(Items listed in a dataset)
Start of Block

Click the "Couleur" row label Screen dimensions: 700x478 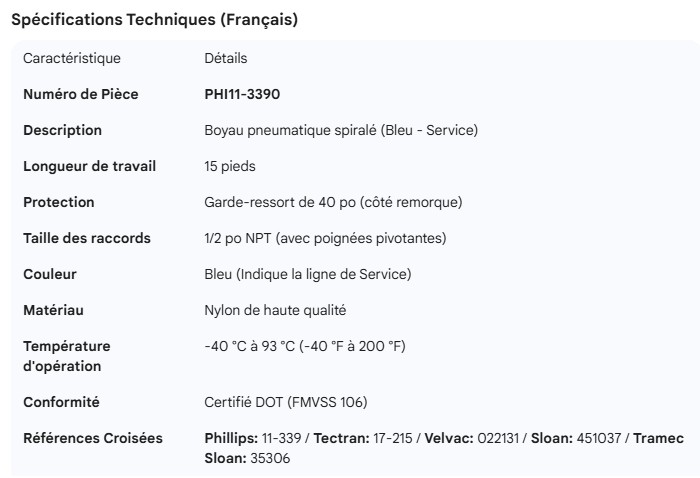point(50,274)
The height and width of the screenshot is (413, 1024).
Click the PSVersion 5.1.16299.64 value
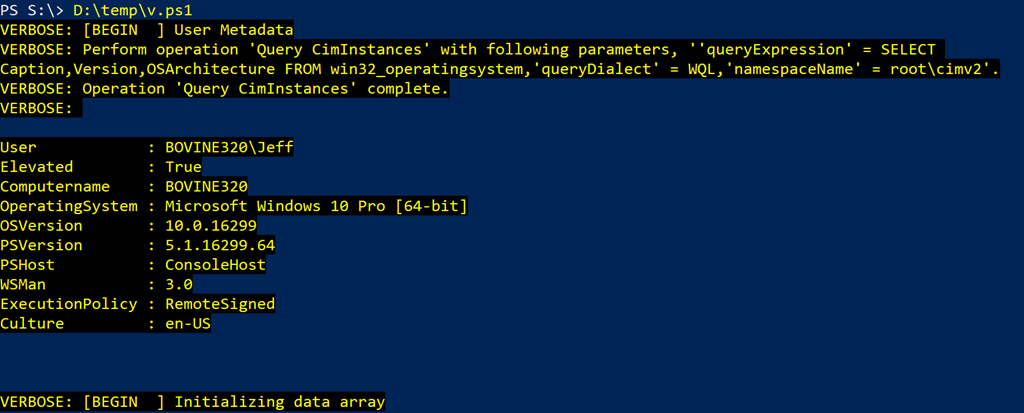tap(220, 245)
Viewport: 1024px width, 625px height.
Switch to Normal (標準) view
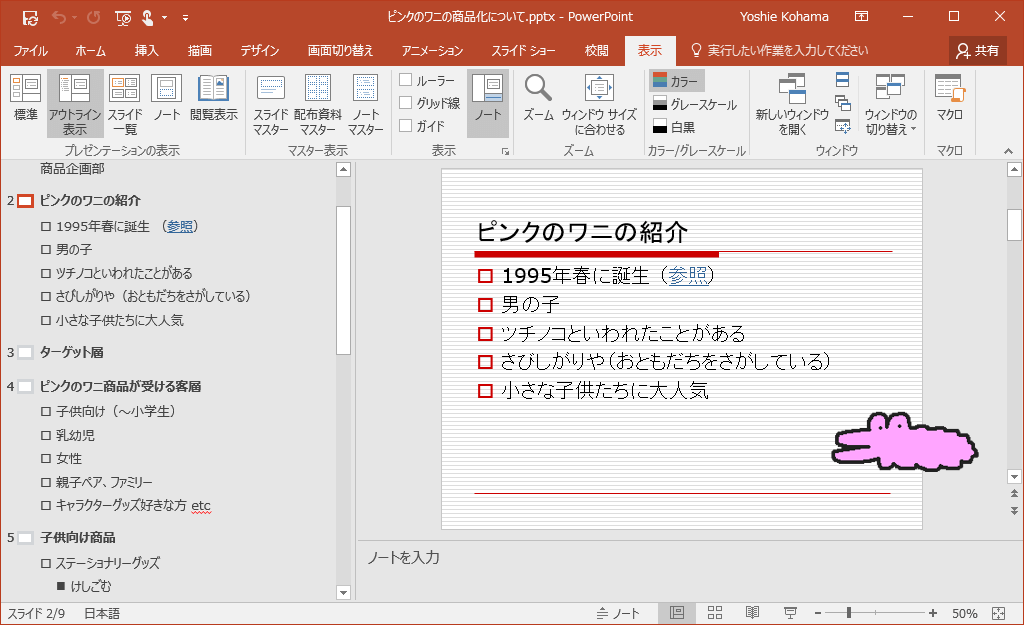click(25, 102)
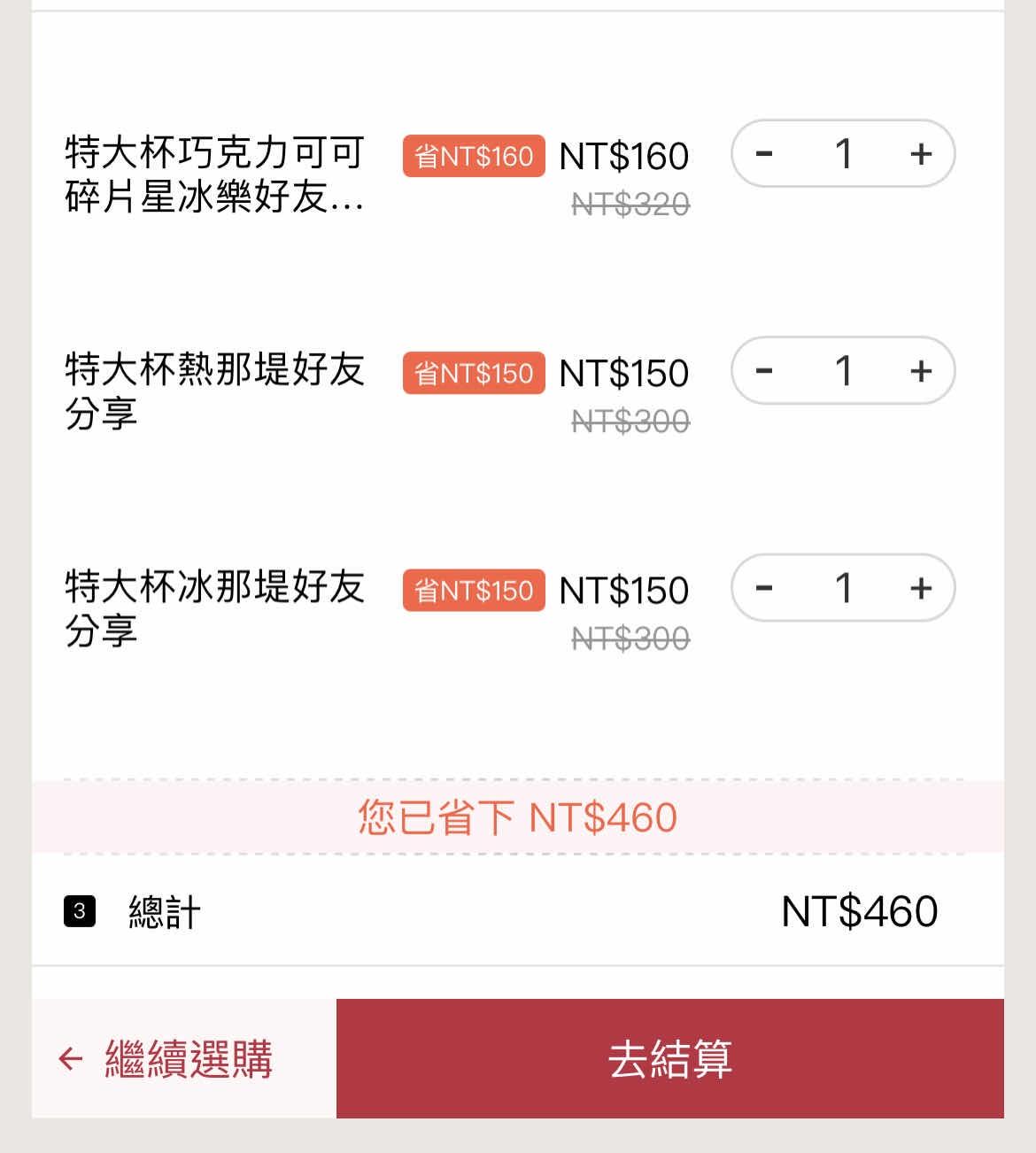Select quantity number of 特大杯熱那堤 item
The image size is (1036, 1153).
(x=843, y=371)
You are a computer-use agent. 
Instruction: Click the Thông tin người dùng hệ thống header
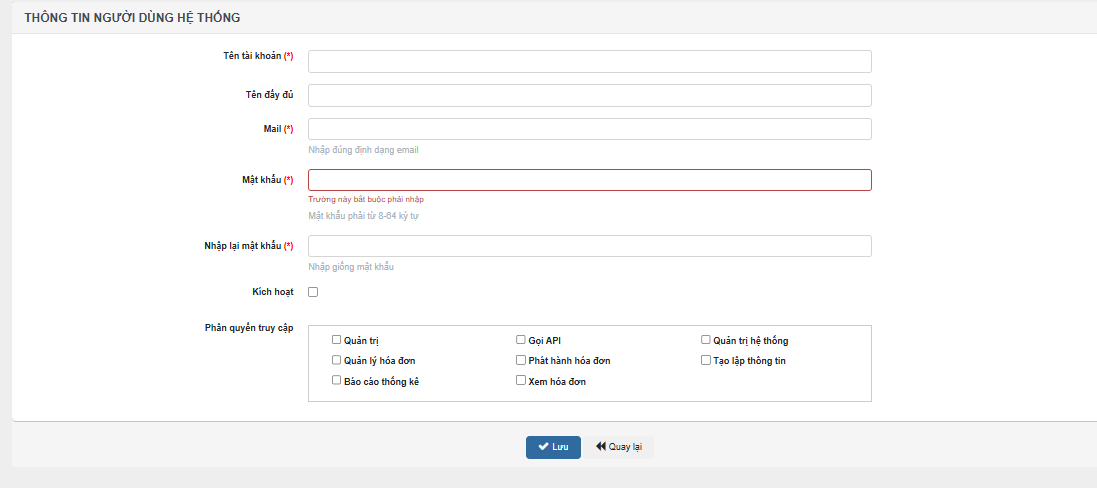pyautogui.click(x=132, y=18)
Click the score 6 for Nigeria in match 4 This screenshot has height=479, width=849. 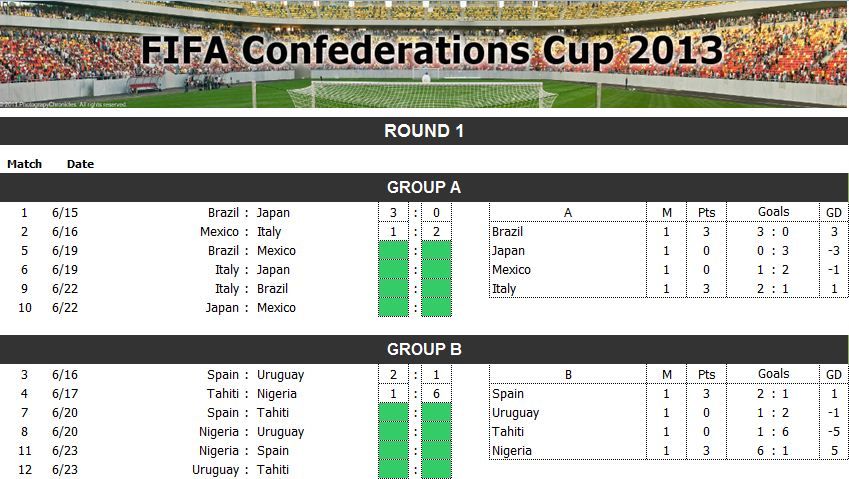[436, 393]
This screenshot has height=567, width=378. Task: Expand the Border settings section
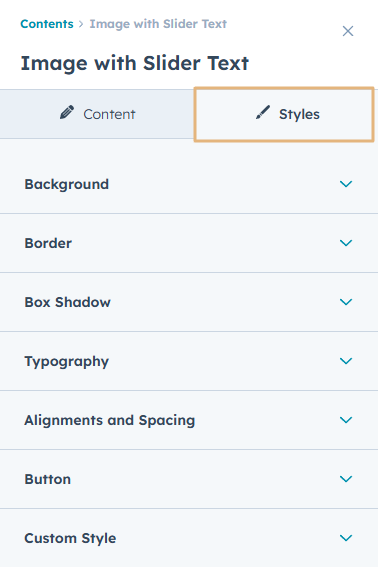pyautogui.click(x=189, y=243)
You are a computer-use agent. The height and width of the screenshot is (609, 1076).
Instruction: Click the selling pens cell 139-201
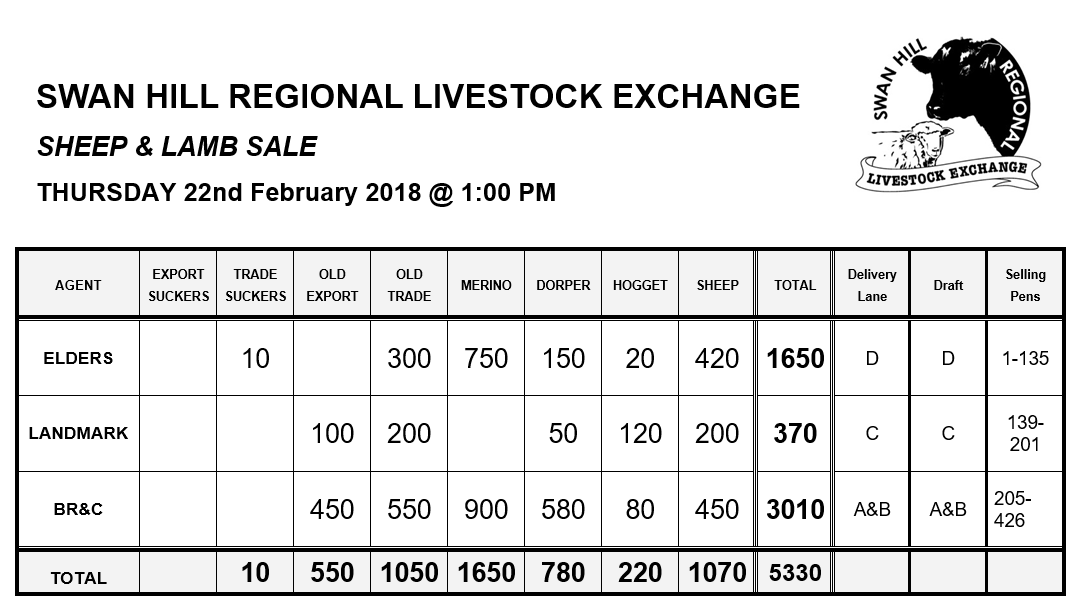point(1025,433)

End of Block

In the answer, include exactly the lines from the one containing "This screenshot has height=567, width=378." through the end of the records above and no pictures at all.

**Answer to this exercise:**
This screenshot has height=567, width=378. Task: Expand the Border settings section
pyautogui.click(x=189, y=243)
You are a computer-use agent. The height and width of the screenshot is (609, 1076).
Instruction: Click the selling pens cell 139-201
point(1025,433)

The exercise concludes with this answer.